DATA EXTRACTS —
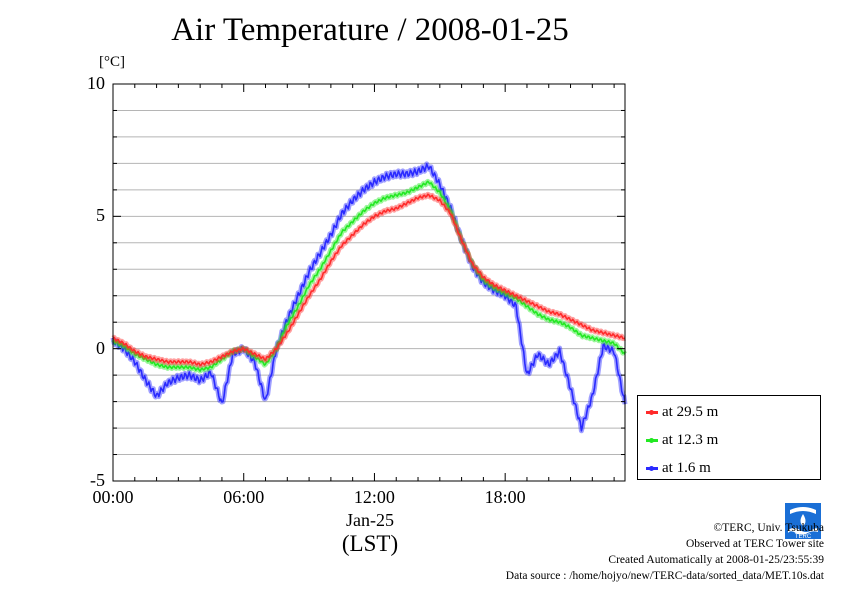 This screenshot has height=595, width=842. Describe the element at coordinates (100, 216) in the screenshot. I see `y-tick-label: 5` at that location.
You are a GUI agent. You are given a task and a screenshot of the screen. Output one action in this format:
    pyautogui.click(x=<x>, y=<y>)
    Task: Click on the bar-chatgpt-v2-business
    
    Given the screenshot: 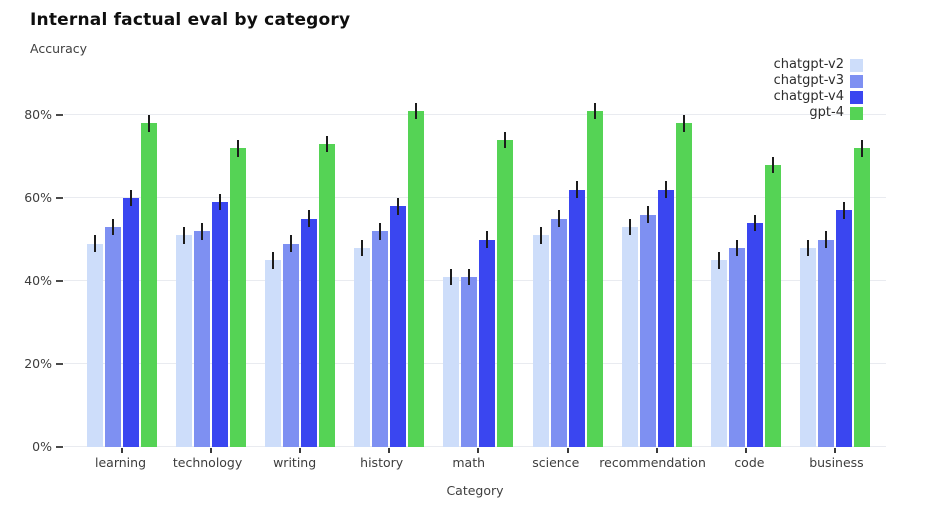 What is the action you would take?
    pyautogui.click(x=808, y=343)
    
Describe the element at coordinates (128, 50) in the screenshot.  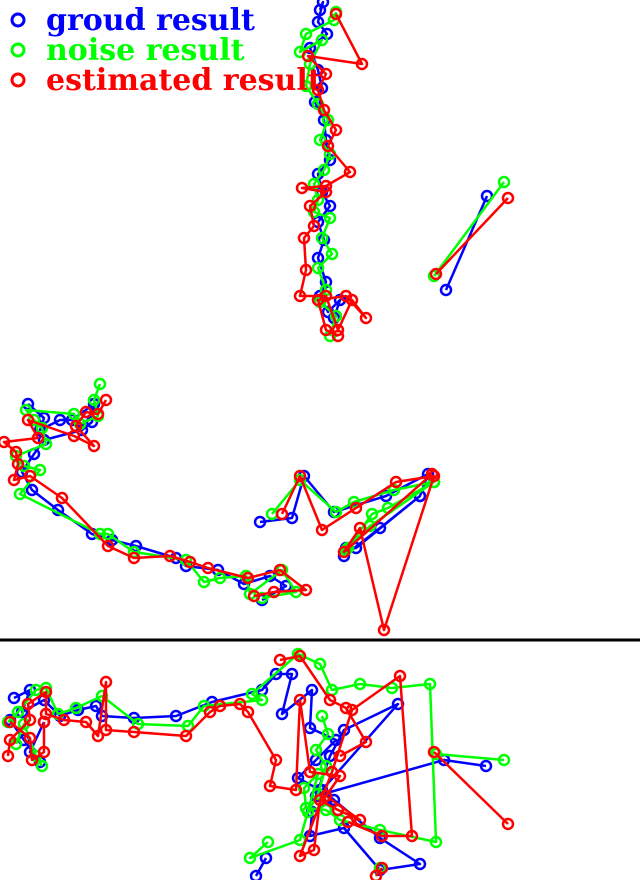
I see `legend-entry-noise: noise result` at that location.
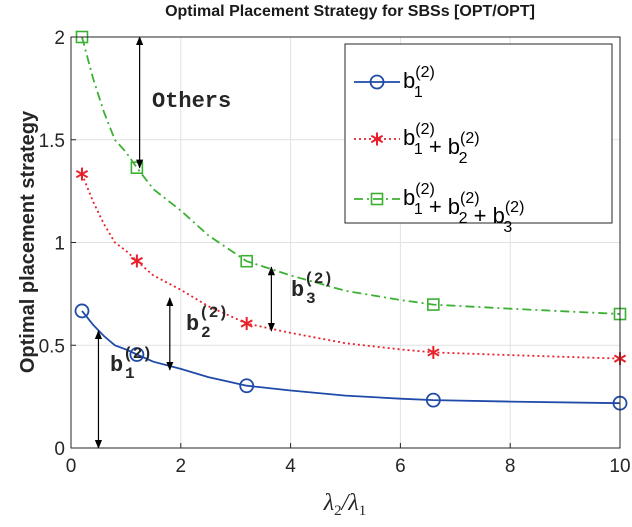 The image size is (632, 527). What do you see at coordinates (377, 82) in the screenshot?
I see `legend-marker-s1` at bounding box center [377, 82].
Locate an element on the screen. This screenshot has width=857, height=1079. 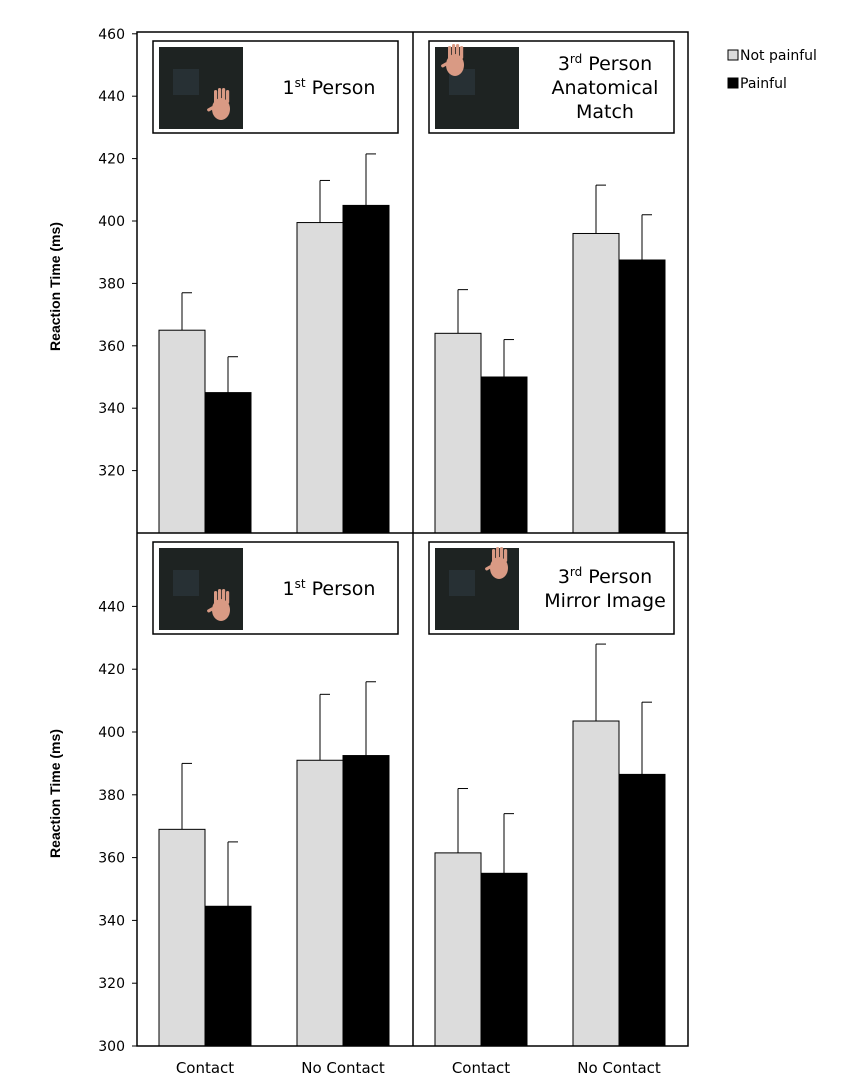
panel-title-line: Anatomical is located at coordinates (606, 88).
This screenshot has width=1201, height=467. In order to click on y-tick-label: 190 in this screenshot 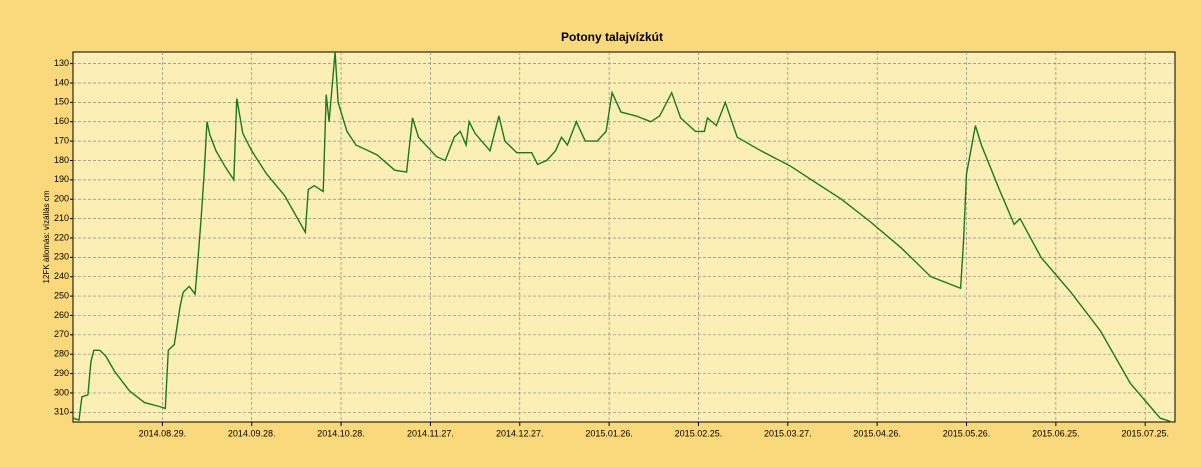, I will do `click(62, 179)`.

ABOUT THIS EXERCISE — Reproduce the lines starting with the line that contains "Describe the element at coordinates (128, 50)" and going on through the line that contains "center [377, 82].", omitting the pictures.

RESPONSE —
Describe the element at coordinates (128, 50) in the screenshot.  
I see `legend-entry-noise: noise result` at that location.
 The image size is (632, 527). What do you see at coordinates (377, 82) in the screenshot?
I see `legend-marker-s1` at bounding box center [377, 82].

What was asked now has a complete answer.